Print out the data below with every line intact.

== GIVEN RECORDS

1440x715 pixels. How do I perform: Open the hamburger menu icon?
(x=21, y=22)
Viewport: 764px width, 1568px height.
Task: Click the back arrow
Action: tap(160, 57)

====

RESULT FOR THIS TASK:
1440x715 pixels. How do I perform: Open the hamburger menu icon?
(x=21, y=22)
Viewport: 764px width, 1568px height.
Task: Click the back arrow
Action: tap(160, 57)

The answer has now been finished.